What you need to do:
Can you quote the records below in full, word for word?
#### Information
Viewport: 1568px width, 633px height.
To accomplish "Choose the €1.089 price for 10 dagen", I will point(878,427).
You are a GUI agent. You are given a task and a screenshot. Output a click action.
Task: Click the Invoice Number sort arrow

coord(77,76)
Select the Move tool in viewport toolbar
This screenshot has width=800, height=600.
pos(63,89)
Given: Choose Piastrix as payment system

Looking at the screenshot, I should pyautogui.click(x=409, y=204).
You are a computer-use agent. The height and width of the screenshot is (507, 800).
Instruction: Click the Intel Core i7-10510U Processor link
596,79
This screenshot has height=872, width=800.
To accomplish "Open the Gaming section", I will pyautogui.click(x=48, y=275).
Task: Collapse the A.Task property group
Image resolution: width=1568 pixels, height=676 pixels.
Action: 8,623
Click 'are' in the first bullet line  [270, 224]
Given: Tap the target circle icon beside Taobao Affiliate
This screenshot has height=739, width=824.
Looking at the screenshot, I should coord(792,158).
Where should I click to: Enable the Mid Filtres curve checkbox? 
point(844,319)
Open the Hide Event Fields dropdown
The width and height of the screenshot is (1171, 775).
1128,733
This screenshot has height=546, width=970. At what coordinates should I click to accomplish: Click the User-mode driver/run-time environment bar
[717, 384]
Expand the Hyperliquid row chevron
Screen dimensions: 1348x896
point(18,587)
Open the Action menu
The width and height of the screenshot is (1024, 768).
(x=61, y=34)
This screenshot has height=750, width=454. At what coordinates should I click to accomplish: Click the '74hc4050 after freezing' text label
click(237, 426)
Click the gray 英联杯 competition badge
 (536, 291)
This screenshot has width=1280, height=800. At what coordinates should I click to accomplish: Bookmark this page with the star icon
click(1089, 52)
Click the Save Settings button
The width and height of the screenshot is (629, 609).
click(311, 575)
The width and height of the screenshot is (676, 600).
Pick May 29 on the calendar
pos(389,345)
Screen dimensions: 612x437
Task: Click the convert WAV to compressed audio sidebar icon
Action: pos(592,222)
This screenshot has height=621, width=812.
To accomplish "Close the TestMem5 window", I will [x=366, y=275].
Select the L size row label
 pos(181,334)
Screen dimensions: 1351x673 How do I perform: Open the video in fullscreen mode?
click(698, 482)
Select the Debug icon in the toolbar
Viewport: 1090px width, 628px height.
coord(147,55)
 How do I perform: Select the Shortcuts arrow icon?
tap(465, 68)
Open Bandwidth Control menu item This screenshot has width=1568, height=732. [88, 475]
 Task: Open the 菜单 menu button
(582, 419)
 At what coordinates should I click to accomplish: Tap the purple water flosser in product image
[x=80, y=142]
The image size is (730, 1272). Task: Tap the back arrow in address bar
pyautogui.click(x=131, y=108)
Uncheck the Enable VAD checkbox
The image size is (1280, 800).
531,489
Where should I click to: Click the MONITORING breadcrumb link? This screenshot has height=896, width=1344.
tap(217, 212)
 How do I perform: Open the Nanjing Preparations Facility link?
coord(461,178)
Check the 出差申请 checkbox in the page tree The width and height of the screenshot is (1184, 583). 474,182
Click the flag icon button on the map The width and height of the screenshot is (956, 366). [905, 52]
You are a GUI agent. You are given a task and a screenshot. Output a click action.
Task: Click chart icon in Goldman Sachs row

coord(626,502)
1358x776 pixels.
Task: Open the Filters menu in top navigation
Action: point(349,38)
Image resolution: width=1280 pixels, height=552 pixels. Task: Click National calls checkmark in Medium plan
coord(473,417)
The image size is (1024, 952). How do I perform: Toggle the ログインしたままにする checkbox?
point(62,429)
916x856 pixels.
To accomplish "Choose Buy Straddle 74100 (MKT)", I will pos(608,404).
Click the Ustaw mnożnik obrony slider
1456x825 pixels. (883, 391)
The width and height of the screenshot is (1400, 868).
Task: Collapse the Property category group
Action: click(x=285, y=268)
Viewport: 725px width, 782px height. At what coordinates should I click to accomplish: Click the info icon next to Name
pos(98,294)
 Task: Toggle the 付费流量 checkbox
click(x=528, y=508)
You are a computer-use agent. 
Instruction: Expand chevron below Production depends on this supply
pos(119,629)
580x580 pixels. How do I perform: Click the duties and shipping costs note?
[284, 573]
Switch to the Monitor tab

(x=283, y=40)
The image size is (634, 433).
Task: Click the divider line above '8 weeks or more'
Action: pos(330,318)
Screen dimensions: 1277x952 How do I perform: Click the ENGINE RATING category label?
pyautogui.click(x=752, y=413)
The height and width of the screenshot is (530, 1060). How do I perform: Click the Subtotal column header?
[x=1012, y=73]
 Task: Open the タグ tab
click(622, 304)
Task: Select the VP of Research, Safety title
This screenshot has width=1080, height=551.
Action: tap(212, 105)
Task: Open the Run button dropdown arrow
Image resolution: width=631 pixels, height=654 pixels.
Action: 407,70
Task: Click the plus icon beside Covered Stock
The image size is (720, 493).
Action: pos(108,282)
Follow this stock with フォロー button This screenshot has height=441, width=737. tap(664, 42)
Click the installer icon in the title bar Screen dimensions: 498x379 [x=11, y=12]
########
Solution below:
Viewport: 1568px width, 633px height.
To accomplish "Choose the €1.089 price for 10 dagen", I will point(878,427).
You are a GUI agent. You are given a task and a screenshot. Output a click action.
Task: Click the Invoice Number sort arrow

coord(77,76)
Select the Move tool in viewport toolbar
This screenshot has width=800, height=600.
pos(63,89)
Given: Choose Piastrix as payment system

Looking at the screenshot, I should pyautogui.click(x=409, y=204).
You are a computer-use agent. The height and width of the screenshot is (507, 800).
Instruction: Click the Intel Core i7-10510U Processor link
596,79
This screenshot has height=872, width=800.
To accomplish "Open the Gaming section", I will pyautogui.click(x=48, y=275).
Task: Collapse the A.Task property group
Image resolution: width=1568 pixels, height=676 pixels.
Action: 8,623
Click 'are' in the first bullet line  [270, 224]
Given: Tap the target circle icon beside Taobao Affiliate
This screenshot has height=739, width=824.
Looking at the screenshot, I should coord(792,158).
Where should I click to: Enable the Mid Filtres curve checkbox? 
point(844,319)
Open the Hide Event Fields dropdown
The width and height of the screenshot is (1171, 775).
1128,733
This screenshot has height=546, width=970. At what coordinates should I click to accomplish: Click the User-mode driver/run-time environment bar
[717, 384]
Expand the Hyperliquid row chevron
Screen dimensions: 1348x896
point(18,587)
Open the Action menu
The width and height of the screenshot is (1024, 768).
(x=61, y=34)
This screenshot has height=750, width=454. At what coordinates should I click to accomplish: Click the '74hc4050 after freezing' text label
click(237, 426)
Click the gray 英联杯 competition badge
 (536, 291)
This screenshot has width=1280, height=800. At what coordinates should I click to accomplish: Bookmark this page with the star icon
click(1089, 52)
Click the Save Settings button
The width and height of the screenshot is (629, 609).
click(311, 575)
The width and height of the screenshot is (676, 600).
Pick May 29 on the calendar
pos(389,345)
Screen dimensions: 612x437
Task: Click the convert WAV to compressed audio sidebar icon
Action: pos(592,222)
This screenshot has height=621, width=812.
To accomplish "Close the TestMem5 window", I will [x=366, y=275].
Select the L size row label
 pos(181,334)
Screen dimensions: 1351x673 How do I perform: Open the video in fullscreen mode?
click(698, 482)
Select the Debug icon in the toolbar
Viewport: 1090px width, 628px height.
coord(147,55)
 How do I perform: Select the Shortcuts arrow icon?
tap(465, 68)
Open Bandwidth Control menu item This screenshot has width=1568, height=732. [88, 475]
 Task: Open the 菜单 menu button
(582, 419)
 At what coordinates should I click to accomplish: Tap the purple water flosser in product image
[x=80, y=142]
The image size is (730, 1272). Task: Tap the back arrow in address bar
pyautogui.click(x=131, y=108)
Uncheck the Enable VAD checkbox
The image size is (1280, 800).
531,489
Where should I click to: Click the MONITORING breadcrumb link? This screenshot has height=896, width=1344.
tap(217, 212)
 How do I perform: Open the Nanjing Preparations Facility link?
coord(461,178)
Check the 出差申请 checkbox in the page tree The width and height of the screenshot is (1184, 583). 474,182
Click the flag icon button on the map The width and height of the screenshot is (956, 366). [905, 52]
You are a GUI agent. You are given a task and a screenshot. Output a click action.
Task: Click chart icon in Goldman Sachs row

coord(626,502)
1358x776 pixels.
Task: Open the Filters menu in top navigation
Action: point(349,38)
Image resolution: width=1280 pixels, height=552 pixels. Task: Click National calls checkmark in Medium plan
coord(473,417)
The image size is (1024, 952). How do I perform: Toggle the ログインしたままにする checkbox?
point(62,429)
916x856 pixels.
To accomplish "Choose Buy Straddle 74100 (MKT)", I will pos(608,404).
Click the Ustaw mnożnik obrony slider
1456x825 pixels. (883, 391)
The width and height of the screenshot is (1400, 868).
Task: Collapse the Property category group
Action: click(x=285, y=268)
Viewport: 725px width, 782px height. At what coordinates should I click to accomplish: Click the info icon next to Name
pos(98,294)
 Task: Toggle the 付费流量 checkbox
click(x=528, y=508)
You are a computer-use agent. 
Instruction: Expand chevron below Production depends on this supply
pos(119,629)
580x580 pixels. How do I perform: Click the duties and shipping costs note?
[284, 573]
Switch to the Monitor tab

(x=283, y=40)
The image size is (634, 433).
Task: Click the divider line above '8 weeks or more'
Action: pos(330,318)
Screen dimensions: 1277x952 How do I perform: Click the ENGINE RATING category label?
pyautogui.click(x=752, y=413)
The height and width of the screenshot is (530, 1060). How do I perform: Click the Subtotal column header?
[x=1012, y=73]
 Task: Open the タグ tab
click(622, 304)
Task: Select the VP of Research, Safety title
This screenshot has width=1080, height=551.
Action: tap(212, 105)
Task: Open the Run button dropdown arrow
Image resolution: width=631 pixels, height=654 pixels.
Action: 407,70
Task: Click the plus icon beside Covered Stock
The image size is (720, 493).
Action: pos(108,282)
Follow this stock with フォロー button This screenshot has height=441, width=737. tap(664, 42)
Click the installer icon in the title bar Screen dimensions: 498x379 [x=11, y=12]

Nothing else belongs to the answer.